> TASK REQUIREMENTS: Transcribe, word for word, the portion of the passage below on Princeton's sustainability plan that runs from "Is that realistic?" to "the next decade.".

The point is not to counsel despair. But plastic cups are a small and prickly problem that only suggests how complicated sustainable development really is to achieve. When Princeton unveiled its sustainability plan in February 2008, it committed itself to nothing less than transforming the way in which everyone on campus lives and works, from seemingly little things like what kind of soda cups to purchase, to much bigger ones like how to generate heat and electricity. (Read the plan at http://www.princeton.edu/reports/ sustainability-plan-20080219/.)
Is that realistic? Princeton’s sustainability plan was intended to be not just a high-minded expression of aspirations, but a detailed plan of action against which progress could be measured. A little less than two years later, the University issued its first sustainability progress report (available at http://www.princeton.edu/reports/sustainability2009). It shows significant advances on a wide range of fronts, but also identifies what remains to be done, and what might be undertaken in the future.
Princeton’s greenhouse-gas emissions of CO2 (carbon dioxide) rose during the 1980s and early 1990s, peaking at 115,455 metric tons in 1996. In that year, the cogeneration plant went into operation to supply steam, heat, and electricity, causing emission levels to drop sharply, to 98,000 metric tons, the following year. They then began rising steadily again over the next decade.
The University’s most ambitious goal is to reduce its overall greenhouse-gas emissions to 1990 levels by 2020. That is like trying to run down an up escalator because the University’s physical plant continues to grow — 1.5 million square feet of space has been built since 1990 — and those new buildings have sent energy demands soaring. If no action were taken, the Office of Sustainability estimates that the University would produce 176,000 metric tons of CO2 annually by 2020, a 54 percent increase from 2007 levels. Instead, Princeton has committed itself to cutting that level to 95,000 metric tons, a 16.7 percent decrease from 2007.
Much already has been done. The cogeneration plant, which accounts for 85 percent of Princeton’s carbon emissions, received the U.S. EPA Energy Star Combined Heat and Power (CHP) award in 2007. In September, a direct heat exchanger was installed to capture and reuse heat that otherwise would be wasted, which is expected to reduce overall campus emissions by more than 3.5 percent. Princeton also has received a permit to run part of the cogeneration plant on biodiesel fuel, derived from vegetable oil or animal fat, and is making arrangements with suppliers.

> DATA LINES:
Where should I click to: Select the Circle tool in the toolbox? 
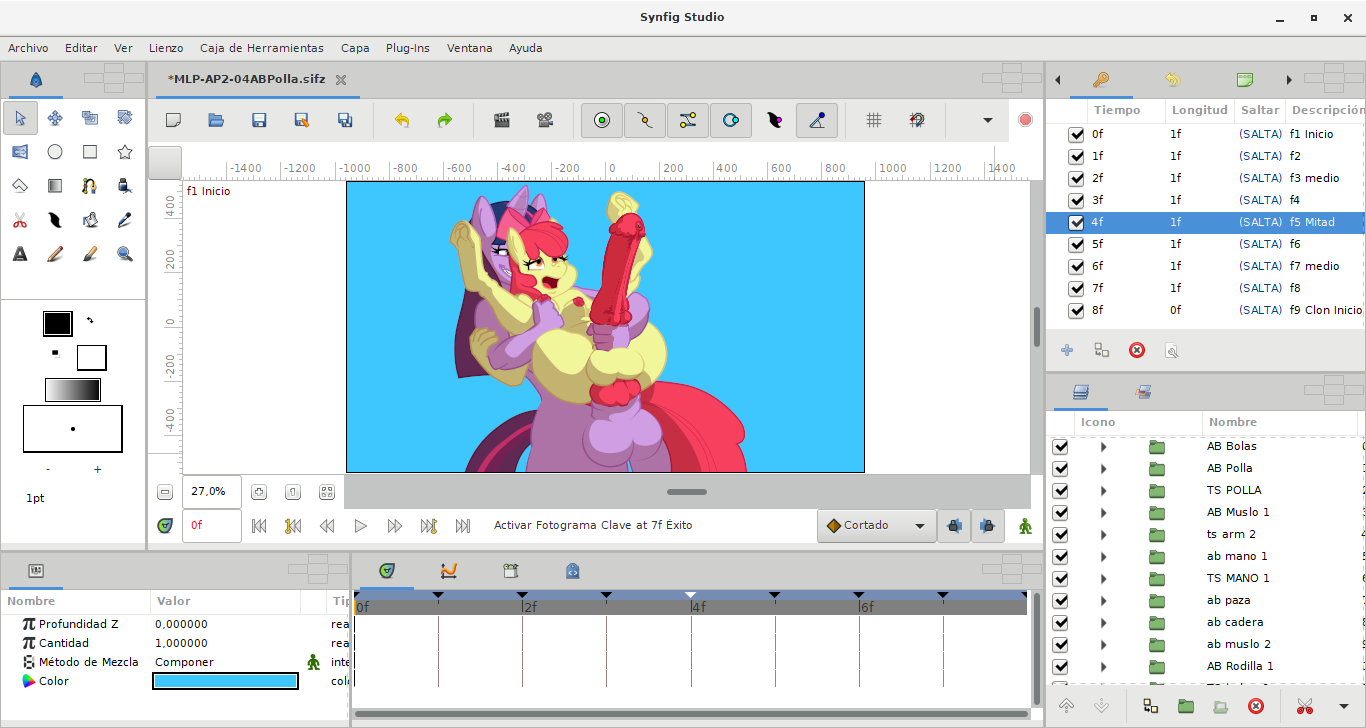click(x=55, y=152)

> TASK OUTPUT:
Is that realistic? Princeton’s sustainability plan was intended to be not just a high-minded expression of aspirations, but a detailed plan of action against which progress could be measured. A little less than two years later, the University issued its first sustainability progress report (available at http://www.princeton.edu/reports/sustainability2009). It shows significant advances on a wide range of fronts, but also identifies what remains to be done, and what might be undertaken in the future.
Princeton’s greenhouse-gas emissions of CO2 (carbon dioxide) rose during the 1980s and early 1990s, peaking at 115,455 metric tons in 1996. In that year, the cogeneration plant went into operation to supply steam, heat, and electricity, causing emission levels to drop sharply, to 98,000 metric tons, the following year. They then began rising steadily again over the next decade.